Problem to work on: Set down the whole listing verbatim.

Content starts

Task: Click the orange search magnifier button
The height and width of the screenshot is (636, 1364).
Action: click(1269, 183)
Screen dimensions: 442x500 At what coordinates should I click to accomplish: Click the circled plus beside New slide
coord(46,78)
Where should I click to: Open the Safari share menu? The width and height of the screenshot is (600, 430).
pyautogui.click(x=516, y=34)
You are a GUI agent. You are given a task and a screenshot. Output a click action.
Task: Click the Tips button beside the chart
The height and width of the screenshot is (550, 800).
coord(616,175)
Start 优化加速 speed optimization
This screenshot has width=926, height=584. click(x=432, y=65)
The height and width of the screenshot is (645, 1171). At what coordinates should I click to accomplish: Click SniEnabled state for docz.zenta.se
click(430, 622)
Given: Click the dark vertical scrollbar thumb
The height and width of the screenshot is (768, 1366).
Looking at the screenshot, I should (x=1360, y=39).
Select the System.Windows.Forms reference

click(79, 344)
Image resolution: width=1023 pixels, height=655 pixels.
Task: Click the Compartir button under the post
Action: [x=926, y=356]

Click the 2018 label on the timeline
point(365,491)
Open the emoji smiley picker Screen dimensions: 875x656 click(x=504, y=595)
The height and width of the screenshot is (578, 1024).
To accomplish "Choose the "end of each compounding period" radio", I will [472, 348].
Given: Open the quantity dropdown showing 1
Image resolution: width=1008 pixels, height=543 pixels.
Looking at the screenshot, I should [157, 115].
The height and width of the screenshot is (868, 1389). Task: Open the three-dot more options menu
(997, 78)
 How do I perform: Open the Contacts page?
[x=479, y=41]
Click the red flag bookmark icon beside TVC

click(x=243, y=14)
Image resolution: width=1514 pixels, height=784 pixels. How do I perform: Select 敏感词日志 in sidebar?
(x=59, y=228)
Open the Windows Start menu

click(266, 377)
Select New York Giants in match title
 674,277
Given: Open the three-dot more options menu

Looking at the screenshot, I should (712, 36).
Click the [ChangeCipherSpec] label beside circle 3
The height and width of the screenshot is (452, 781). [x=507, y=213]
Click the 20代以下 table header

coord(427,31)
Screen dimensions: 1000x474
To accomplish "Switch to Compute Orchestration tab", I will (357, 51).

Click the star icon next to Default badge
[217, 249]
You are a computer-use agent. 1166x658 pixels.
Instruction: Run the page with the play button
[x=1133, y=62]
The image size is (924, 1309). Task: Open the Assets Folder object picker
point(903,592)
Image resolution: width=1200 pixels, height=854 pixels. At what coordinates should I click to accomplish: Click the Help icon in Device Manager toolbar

Content ends

Final answer:
Task: Click the orange search magnifier button
The height and width of the screenshot is (636, 1364).
Action: click(1269, 183)
Screen dimensions: 442x500 At what coordinates should I click to accomplish: Click the circled plus beside New slide
coord(46,78)
Where should I click to: Open the Safari share menu? The width and height of the screenshot is (600, 430).
pyautogui.click(x=516, y=34)
You are a GUI agent. You are given a task and a screenshot. Output a click action.
Task: Click the Tips button beside the chart
The height and width of the screenshot is (550, 800).
coord(616,175)
Start 优化加速 speed optimization
This screenshot has width=926, height=584. click(x=432, y=65)
The height and width of the screenshot is (645, 1171). At what coordinates should I click to accomplish: Click SniEnabled state for docz.zenta.se
click(430, 622)
Given: Click the dark vertical scrollbar thumb
The height and width of the screenshot is (768, 1366).
Looking at the screenshot, I should (x=1360, y=39).
Select the System.Windows.Forms reference

click(79, 344)
Image resolution: width=1023 pixels, height=655 pixels.
Task: Click the Compartir button under the post
Action: [x=926, y=356]

Click the 2018 label on the timeline
point(365,491)
Open the emoji smiley picker Screen dimensions: 875x656 click(x=504, y=595)
The height and width of the screenshot is (578, 1024).
To accomplish "Choose the "end of each compounding period" radio", I will [472, 348].
Given: Open the quantity dropdown showing 1
Image resolution: width=1008 pixels, height=543 pixels.
Looking at the screenshot, I should [157, 115].
The height and width of the screenshot is (868, 1389). Task: Open the three-dot more options menu
(997, 78)
 How do I perform: Open the Contacts page?
[x=479, y=41]
Click the red flag bookmark icon beside TVC

click(x=243, y=14)
Image resolution: width=1514 pixels, height=784 pixels. How do I perform: Select 敏感词日志 in sidebar?
(x=59, y=228)
Open the Windows Start menu

click(266, 377)
Select New York Giants in match title
 674,277
Given: Open the three-dot more options menu

Looking at the screenshot, I should (712, 36).
Click the [ChangeCipherSpec] label beside circle 3
The height and width of the screenshot is (452, 781). [x=507, y=213]
Click the 20代以下 table header

coord(427,31)
Screen dimensions: 1000x474
To accomplish "Switch to Compute Orchestration tab", I will (357, 51).

Click the star icon next to Default badge
[217, 249]
You are a computer-use agent. 1166x658 pixels.
Instruction: Run the page with the play button
[x=1133, y=62]
The image size is (924, 1309). Task: Open the Assets Folder object picker
point(903,592)
Image resolution: width=1200 pixels, height=854 pixels. At what coordinates should I click to accomplish: Click the Help icon in Device Manager toolbar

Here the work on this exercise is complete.